Stated problem ▸ Reproduce everything from the line containing "Image resolution: width=558" down to the line containing "[x=798, y=307]", substituting "gear" for "wrench" and leaving the rest of the listing unchanged.

-- Start of Task material --

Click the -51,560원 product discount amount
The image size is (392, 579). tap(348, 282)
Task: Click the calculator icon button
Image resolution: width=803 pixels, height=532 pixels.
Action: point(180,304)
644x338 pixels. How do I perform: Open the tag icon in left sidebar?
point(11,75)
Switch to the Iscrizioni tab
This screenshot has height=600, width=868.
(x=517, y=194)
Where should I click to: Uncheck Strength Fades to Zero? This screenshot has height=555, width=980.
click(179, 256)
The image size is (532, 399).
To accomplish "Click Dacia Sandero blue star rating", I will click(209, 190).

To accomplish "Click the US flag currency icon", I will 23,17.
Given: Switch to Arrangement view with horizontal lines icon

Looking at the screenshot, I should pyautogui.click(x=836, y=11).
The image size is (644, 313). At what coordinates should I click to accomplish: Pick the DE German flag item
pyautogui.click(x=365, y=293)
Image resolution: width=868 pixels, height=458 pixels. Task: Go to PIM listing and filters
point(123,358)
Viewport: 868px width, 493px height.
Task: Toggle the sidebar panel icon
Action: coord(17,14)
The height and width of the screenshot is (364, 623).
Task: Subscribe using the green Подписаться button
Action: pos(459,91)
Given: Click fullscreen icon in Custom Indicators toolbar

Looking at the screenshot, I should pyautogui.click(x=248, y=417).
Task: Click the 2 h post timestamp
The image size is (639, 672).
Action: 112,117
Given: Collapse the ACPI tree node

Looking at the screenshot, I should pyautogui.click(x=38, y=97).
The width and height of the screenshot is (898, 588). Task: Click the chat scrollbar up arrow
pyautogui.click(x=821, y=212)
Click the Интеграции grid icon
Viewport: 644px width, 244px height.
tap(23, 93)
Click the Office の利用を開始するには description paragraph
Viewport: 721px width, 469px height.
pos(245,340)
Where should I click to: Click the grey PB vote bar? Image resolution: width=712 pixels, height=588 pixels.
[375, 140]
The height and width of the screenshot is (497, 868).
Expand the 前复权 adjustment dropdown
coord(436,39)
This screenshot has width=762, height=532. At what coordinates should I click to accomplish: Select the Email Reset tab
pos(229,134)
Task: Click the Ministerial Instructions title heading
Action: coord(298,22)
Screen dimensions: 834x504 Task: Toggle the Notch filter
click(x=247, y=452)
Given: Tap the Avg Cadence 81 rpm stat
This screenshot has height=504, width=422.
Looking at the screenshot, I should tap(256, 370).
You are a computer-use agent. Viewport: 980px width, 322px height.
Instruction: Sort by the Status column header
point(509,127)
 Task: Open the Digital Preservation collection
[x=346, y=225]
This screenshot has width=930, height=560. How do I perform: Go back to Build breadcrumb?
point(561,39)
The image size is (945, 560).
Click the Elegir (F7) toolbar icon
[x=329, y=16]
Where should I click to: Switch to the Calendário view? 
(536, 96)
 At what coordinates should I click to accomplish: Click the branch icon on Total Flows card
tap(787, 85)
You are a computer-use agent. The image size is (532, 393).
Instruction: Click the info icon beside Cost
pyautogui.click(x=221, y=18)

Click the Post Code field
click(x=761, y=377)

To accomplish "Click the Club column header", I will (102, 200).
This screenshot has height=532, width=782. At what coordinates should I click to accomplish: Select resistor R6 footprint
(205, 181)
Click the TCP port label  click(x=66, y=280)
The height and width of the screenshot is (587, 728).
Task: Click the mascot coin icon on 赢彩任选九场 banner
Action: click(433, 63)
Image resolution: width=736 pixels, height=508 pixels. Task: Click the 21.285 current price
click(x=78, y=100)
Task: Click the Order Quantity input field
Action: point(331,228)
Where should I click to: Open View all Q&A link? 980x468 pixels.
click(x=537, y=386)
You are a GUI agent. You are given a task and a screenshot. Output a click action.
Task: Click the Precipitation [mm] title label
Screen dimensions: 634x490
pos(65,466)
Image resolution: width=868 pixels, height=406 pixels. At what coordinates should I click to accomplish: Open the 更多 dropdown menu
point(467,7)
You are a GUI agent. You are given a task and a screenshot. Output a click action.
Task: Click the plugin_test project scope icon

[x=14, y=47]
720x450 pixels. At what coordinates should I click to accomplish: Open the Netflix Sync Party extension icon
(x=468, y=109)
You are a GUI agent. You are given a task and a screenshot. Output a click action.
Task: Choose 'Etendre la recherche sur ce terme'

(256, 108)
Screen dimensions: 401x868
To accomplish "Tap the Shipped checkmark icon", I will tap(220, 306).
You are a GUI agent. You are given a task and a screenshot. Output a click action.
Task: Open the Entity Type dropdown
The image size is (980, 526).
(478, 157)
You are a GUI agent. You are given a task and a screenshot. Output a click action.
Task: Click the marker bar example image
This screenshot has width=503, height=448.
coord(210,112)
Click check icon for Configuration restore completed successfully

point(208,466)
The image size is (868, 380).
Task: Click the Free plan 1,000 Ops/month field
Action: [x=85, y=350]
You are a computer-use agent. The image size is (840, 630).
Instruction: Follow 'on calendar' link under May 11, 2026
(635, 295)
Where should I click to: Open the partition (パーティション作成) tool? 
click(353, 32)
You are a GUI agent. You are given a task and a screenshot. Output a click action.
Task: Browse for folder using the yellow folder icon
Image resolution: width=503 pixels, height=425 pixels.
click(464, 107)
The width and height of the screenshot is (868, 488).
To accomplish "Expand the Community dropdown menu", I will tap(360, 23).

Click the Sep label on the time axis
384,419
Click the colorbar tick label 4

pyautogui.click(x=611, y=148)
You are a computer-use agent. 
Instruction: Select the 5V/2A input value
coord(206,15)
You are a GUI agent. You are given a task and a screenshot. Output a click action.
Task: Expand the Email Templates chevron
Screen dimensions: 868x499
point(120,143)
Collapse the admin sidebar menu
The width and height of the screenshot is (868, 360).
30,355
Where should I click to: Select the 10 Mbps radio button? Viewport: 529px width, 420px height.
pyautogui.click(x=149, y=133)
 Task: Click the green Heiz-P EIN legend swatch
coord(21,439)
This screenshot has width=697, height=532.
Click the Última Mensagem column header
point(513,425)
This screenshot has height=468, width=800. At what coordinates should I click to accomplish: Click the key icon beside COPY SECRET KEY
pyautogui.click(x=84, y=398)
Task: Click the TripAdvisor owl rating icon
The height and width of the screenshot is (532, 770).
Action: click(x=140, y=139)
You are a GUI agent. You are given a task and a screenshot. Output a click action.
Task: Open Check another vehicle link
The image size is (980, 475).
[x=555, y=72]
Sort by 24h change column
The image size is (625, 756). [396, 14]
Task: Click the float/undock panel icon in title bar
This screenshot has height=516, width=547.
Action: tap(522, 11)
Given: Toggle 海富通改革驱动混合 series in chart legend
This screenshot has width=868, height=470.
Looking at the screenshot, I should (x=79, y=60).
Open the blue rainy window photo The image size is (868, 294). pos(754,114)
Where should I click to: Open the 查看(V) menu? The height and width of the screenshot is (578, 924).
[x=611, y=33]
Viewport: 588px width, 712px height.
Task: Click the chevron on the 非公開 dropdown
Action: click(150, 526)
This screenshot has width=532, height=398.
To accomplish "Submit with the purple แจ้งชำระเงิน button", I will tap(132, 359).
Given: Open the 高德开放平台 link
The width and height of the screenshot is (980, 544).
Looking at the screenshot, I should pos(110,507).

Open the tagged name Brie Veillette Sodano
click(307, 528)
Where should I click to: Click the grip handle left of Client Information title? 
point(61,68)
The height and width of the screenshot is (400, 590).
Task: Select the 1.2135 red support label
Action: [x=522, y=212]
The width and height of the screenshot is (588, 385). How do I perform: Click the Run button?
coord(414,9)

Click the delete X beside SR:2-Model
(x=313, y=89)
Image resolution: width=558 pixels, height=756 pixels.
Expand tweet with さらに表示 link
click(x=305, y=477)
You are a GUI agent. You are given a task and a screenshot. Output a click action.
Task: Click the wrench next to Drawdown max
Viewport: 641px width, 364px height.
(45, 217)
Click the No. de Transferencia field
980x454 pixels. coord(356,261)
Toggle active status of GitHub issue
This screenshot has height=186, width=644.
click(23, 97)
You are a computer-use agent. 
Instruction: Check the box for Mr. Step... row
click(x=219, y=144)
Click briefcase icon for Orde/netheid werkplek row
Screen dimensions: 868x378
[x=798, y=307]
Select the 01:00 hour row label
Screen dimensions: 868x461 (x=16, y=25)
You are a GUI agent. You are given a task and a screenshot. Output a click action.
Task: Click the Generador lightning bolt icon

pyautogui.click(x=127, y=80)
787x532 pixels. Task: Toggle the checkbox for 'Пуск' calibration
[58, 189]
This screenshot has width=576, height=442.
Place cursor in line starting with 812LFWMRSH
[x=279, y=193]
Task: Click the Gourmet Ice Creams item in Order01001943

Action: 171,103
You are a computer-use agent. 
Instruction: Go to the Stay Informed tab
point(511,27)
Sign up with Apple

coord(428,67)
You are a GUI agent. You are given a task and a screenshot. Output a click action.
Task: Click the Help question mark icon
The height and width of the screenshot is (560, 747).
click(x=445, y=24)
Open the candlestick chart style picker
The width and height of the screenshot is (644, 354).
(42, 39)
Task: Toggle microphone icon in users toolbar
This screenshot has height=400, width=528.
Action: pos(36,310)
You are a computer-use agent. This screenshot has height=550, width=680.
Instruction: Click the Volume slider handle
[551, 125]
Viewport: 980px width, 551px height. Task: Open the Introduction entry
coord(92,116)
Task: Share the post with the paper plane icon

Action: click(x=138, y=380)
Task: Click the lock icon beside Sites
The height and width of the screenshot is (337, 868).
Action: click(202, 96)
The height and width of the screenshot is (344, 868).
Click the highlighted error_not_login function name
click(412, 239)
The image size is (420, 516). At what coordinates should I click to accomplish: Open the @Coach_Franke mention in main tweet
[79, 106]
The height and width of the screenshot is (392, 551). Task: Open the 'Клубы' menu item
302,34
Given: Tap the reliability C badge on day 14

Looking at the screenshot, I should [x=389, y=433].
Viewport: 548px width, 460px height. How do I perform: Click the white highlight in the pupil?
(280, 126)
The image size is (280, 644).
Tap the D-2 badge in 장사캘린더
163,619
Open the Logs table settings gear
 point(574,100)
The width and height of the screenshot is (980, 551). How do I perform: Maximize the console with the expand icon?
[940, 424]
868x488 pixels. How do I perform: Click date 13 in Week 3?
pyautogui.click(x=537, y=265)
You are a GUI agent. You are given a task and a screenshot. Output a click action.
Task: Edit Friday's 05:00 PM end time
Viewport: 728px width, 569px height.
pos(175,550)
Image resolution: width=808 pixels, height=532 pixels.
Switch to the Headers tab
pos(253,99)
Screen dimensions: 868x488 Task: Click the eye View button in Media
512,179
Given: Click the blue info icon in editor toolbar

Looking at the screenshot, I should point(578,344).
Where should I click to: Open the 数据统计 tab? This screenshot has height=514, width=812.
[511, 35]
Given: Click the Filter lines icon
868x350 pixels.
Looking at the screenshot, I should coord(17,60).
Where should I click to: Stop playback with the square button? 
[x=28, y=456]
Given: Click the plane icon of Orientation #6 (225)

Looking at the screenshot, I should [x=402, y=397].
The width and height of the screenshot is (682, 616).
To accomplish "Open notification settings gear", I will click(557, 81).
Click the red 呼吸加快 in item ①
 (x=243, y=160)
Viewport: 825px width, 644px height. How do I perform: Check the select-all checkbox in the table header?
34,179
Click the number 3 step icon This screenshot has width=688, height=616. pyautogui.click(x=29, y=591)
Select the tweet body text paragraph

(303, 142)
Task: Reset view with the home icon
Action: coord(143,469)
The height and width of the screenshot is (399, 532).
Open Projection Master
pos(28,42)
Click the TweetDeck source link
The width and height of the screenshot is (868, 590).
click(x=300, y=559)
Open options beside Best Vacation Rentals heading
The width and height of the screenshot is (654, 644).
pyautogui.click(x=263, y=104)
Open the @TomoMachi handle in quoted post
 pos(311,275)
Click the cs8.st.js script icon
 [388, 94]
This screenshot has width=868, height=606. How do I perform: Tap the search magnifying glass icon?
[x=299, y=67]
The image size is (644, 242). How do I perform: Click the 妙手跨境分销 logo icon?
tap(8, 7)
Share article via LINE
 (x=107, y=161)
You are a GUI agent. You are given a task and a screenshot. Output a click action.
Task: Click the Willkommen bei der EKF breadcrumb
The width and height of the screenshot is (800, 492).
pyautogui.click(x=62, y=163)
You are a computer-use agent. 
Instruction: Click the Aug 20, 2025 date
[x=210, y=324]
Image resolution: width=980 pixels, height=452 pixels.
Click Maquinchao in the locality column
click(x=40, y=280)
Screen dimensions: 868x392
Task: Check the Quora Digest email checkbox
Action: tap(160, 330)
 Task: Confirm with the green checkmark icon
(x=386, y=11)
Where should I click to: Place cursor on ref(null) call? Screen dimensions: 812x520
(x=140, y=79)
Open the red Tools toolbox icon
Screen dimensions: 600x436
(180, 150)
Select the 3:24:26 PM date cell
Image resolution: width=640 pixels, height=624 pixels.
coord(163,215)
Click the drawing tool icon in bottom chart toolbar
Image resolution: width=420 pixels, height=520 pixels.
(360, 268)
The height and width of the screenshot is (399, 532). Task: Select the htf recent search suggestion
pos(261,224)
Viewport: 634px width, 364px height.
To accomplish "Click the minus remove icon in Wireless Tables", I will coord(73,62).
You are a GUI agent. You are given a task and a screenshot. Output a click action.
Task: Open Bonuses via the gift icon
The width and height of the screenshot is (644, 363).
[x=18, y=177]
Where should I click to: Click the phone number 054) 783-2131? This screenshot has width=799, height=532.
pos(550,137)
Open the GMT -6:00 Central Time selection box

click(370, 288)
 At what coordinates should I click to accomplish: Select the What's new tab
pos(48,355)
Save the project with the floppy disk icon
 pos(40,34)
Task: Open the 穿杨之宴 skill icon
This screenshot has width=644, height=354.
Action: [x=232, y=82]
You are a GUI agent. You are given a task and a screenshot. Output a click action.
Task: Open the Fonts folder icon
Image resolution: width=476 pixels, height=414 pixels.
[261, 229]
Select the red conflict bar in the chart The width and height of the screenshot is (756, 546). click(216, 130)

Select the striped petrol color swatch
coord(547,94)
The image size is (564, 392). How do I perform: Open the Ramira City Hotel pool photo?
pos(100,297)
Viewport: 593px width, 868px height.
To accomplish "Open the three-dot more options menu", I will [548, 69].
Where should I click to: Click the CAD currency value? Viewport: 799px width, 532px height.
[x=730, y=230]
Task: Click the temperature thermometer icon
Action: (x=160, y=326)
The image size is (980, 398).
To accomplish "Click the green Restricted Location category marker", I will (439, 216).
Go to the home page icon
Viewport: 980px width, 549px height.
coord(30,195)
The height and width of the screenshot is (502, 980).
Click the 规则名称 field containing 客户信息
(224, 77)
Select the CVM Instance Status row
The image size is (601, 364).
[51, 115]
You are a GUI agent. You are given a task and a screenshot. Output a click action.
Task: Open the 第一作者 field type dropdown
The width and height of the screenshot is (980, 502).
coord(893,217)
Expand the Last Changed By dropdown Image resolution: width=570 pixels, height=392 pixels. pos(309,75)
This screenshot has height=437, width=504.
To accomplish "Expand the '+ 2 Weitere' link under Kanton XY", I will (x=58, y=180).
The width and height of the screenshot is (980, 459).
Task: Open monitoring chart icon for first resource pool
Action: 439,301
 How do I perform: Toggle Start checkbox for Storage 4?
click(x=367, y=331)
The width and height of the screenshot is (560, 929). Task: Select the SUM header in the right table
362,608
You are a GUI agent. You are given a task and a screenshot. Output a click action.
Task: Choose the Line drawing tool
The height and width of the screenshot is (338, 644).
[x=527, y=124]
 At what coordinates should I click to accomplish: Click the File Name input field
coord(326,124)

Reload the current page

-- End of Task material --

Answer to this problem ▸
Image resolution: width=558 pixels, height=756 pixels.
Expand tweet with さらに表示 link
click(x=305, y=477)
You are a GUI agent. You are given a task and a screenshot. Output a click action.
Task: Click the gear next to Drawdown max
Viewport: 641px width, 364px height.
(45, 217)
Click the No. de Transferencia field
980x454 pixels. coord(356,261)
Toggle active status of GitHub issue
This screenshot has height=186, width=644.
click(23, 97)
You are a computer-use agent. 
Instruction: Check the box for Mr. Step... row
click(x=219, y=144)
Click briefcase icon for Orde/netheid werkplek row
Screen dimensions: 868x378
[x=798, y=307]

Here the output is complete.